In our patient, a single left coronary artery was detected, which is considered a very rare finding. According to the scientific literature, a single coronary artery occurs in 0,024%-0,066% of people.4,5  In the large group of 8235 patients examined by coronary angiography published by Donaldson et Al. (1982), there was the right coronary artery entirely replaced by a large circumflex artery only in 4 patients.9 Single coronary artery is defined as only one coronary artery originating from sinus of Valsalva, supplying the entire heart, regardless of its distribution pattern. Depending on the course of the RCA, this finding may be benign or may place the patient at increased cardiac risk. If the anomalous artery traverses within the aortic wall or between the aorta and pulmonary artery, it can be associated with myocardial ischemia and increased risk for sudden cardiac death.

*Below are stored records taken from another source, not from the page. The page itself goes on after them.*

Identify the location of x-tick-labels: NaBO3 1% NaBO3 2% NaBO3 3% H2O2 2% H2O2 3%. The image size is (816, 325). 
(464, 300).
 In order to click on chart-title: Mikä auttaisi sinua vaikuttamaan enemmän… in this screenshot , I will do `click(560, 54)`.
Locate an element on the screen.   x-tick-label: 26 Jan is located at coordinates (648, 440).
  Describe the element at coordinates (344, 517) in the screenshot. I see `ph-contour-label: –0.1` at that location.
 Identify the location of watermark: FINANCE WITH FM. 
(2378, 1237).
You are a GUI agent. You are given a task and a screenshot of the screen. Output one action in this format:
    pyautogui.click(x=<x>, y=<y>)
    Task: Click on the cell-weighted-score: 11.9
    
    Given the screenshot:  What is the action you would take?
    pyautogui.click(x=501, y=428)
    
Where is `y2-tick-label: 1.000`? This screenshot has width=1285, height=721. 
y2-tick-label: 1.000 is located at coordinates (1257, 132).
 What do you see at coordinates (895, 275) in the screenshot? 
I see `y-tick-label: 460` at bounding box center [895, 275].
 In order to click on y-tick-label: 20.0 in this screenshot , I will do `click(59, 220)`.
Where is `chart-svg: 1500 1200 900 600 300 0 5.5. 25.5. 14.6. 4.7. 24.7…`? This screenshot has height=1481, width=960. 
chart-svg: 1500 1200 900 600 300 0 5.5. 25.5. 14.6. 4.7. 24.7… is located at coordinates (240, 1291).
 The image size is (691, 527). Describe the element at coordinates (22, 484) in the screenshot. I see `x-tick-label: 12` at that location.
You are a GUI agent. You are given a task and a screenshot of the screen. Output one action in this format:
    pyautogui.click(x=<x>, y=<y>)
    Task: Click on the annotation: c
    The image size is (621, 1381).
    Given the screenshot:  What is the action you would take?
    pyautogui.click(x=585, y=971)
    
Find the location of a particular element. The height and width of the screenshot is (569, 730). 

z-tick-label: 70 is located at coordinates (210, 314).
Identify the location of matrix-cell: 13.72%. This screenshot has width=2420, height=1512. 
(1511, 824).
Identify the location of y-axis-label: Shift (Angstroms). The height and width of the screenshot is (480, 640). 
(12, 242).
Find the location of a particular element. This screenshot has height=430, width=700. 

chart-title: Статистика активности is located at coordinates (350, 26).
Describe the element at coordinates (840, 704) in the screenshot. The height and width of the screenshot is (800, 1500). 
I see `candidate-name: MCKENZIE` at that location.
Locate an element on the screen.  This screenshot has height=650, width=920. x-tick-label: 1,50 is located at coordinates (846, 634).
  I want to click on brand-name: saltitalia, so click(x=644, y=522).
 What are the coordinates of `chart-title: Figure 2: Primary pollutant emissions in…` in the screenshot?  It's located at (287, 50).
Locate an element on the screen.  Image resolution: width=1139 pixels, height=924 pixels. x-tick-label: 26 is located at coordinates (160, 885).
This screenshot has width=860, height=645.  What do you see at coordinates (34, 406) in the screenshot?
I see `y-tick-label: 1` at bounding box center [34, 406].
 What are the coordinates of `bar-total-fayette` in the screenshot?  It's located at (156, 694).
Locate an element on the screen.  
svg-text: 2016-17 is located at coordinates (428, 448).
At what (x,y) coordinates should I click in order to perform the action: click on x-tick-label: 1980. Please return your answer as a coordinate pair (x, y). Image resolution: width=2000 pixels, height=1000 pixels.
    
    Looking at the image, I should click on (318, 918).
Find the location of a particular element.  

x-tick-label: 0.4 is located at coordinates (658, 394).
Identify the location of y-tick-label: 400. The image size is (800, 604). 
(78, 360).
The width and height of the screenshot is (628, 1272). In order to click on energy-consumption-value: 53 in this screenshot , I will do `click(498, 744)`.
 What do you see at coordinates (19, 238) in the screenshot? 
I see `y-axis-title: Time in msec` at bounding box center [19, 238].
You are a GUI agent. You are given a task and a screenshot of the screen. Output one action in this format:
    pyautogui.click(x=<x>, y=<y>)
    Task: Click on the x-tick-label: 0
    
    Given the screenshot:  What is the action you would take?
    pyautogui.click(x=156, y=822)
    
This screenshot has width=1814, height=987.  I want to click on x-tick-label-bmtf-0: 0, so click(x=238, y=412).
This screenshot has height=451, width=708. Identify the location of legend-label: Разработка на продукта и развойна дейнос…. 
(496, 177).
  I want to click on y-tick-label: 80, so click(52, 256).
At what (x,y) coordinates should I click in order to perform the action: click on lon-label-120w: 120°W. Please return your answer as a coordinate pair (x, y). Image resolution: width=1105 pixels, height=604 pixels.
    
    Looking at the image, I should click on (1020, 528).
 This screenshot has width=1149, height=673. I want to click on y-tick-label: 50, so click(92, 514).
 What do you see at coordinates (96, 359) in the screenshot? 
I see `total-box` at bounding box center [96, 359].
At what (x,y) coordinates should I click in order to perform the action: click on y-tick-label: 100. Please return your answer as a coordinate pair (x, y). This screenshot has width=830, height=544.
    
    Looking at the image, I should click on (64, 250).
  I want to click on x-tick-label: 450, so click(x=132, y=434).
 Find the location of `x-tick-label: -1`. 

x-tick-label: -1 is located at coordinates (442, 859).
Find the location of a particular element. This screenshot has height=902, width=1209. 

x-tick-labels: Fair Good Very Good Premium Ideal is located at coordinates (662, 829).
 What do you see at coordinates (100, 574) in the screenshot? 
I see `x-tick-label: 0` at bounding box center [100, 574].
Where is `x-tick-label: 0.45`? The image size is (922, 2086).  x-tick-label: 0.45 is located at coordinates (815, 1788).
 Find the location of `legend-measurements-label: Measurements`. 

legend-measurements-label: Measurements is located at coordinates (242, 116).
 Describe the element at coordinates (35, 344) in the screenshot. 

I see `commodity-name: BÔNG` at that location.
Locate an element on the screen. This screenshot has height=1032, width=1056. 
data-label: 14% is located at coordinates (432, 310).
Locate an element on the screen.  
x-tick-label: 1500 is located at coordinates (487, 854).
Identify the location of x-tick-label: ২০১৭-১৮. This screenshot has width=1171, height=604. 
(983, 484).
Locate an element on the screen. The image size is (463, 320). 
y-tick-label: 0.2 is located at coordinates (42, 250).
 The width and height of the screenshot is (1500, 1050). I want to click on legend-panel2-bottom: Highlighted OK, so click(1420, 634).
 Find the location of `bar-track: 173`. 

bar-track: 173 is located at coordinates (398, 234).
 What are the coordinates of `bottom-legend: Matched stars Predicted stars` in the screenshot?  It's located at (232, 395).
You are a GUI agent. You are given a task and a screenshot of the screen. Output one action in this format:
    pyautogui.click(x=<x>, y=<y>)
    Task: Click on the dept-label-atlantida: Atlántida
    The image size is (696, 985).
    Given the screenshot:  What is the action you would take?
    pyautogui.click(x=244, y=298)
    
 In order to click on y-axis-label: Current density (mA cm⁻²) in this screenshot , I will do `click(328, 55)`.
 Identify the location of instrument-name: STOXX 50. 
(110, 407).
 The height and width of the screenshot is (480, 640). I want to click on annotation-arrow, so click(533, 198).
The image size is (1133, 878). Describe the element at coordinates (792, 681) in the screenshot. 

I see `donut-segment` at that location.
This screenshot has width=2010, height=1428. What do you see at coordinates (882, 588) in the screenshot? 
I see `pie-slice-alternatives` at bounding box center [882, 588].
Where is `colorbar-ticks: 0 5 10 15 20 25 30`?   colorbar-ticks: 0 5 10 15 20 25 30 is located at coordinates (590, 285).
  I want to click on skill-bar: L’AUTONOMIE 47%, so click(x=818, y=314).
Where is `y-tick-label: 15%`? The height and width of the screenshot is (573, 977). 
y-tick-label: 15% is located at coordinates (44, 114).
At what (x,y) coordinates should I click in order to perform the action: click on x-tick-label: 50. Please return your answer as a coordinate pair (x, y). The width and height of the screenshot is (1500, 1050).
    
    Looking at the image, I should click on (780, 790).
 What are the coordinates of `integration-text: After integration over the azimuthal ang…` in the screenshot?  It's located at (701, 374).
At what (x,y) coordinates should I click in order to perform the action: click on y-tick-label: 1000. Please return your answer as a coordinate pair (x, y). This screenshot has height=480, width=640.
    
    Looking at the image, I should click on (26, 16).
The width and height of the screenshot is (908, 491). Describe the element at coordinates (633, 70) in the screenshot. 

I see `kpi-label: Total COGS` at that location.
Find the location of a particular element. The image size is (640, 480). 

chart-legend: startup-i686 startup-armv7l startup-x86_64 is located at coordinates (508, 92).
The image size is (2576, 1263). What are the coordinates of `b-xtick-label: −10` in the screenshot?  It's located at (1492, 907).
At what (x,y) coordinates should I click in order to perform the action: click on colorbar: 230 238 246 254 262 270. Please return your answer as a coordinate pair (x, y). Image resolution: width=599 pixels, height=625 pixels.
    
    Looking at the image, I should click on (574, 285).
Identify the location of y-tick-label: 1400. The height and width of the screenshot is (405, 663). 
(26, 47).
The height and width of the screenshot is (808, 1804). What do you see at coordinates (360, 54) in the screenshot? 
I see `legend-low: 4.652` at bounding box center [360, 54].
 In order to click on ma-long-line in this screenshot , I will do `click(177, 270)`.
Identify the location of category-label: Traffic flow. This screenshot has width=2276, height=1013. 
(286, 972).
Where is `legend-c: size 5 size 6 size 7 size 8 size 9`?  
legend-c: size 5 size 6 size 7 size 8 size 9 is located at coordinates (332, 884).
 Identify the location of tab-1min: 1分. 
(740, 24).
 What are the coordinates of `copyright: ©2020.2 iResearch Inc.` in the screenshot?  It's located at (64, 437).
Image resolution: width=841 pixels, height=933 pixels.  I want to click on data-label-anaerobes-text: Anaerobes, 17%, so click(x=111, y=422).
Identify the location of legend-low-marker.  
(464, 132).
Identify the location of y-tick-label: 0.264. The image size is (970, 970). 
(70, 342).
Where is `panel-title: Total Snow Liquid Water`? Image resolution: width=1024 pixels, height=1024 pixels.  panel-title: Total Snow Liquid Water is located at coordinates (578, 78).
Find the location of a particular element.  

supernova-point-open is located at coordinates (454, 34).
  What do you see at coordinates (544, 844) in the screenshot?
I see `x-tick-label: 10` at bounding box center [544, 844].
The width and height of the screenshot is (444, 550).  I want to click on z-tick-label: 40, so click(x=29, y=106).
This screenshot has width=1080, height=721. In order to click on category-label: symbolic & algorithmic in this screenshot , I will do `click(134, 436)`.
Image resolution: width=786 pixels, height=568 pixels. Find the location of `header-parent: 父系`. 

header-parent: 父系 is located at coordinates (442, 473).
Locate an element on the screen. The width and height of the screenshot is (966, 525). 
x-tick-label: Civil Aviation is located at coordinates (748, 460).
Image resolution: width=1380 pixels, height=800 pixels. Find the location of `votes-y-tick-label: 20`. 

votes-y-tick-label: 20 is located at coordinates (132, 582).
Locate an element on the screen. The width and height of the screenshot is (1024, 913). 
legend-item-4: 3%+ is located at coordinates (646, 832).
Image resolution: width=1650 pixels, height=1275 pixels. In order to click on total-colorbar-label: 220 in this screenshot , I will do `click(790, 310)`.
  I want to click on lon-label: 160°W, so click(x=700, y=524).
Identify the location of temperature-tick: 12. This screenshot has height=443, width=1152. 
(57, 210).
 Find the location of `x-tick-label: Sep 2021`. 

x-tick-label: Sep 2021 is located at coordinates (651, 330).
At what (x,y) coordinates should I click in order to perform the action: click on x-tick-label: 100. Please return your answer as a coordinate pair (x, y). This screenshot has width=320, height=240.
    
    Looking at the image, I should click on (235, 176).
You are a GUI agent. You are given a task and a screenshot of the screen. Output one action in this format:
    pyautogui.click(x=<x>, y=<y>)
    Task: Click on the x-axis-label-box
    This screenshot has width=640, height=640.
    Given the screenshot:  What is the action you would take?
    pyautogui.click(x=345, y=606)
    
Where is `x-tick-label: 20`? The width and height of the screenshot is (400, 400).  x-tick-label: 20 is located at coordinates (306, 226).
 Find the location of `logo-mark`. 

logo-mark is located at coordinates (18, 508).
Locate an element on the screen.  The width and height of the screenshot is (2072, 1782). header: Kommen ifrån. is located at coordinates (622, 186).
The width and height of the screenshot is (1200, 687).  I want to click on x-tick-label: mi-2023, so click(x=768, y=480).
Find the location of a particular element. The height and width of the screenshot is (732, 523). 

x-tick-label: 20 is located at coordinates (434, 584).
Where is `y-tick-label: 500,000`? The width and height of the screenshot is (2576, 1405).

In our patient, the RCA was present as the distal continuation of the LCx behind the atrioventricular (AV) valves, that is called the posterior (to the AV valves) course of an ectopically originating RCA from the left coronary artery. This variant is considered to be benign and classified as Lipton (1979) L1 anomaly. According to a newer classification by Yamanaka et Al.  (1990), the L1 group of single coronary artery anomalies usually has a benign clinical course.1 This configuration can also be called extreme left dominance. Normally, approximately 85% of the general population is right-dominant, 8% are left-dominant and 7% are co-dominant.10

Traditionally, most radiographic descriptions of the coronary arteries have been based on the cine coronary angiograms performed by coronary ostia catheterization, and direct contrast media injection. In the last decade, the cardiac CT as a complementary imaging modality has brought new dimensions in coronary vessels imaging. It provides detailed anatomic information on coronary origin, course and branching and allows evaluation of all great mediastinal vessels. Various postprocessing methods enable also vessel walls evaluation.11, 12 The combination of the two above mentioned methods brings most comprehensive evaluation of the coronary anatomy.
However, rarely the single coronary artery with origination of the RCA from the distal LCx is, there can be found a handful of case reports in the recent scientific literature, that demonstrate the same or similar findings, that we encountered in our patient, as well as very useful comments on classification and nomenclature. 13-17


Coronary artery anomalies should be regarded as a diverse group of congenital disorders, whose manifestations and pathophysiological mechanisms are highly variable. Some of the anomalies like myocardial bridges are surely encountered in more than 1% of patients, and probably should be considered normal variant. Some other may have life-threatening consequences or may be encountered with other cardiac anomalies. The cardiac CT plays a key role in diagnostic algorithm of coronary artery variations imaging, and allows perfect anatomic depiction of the coronary artery course.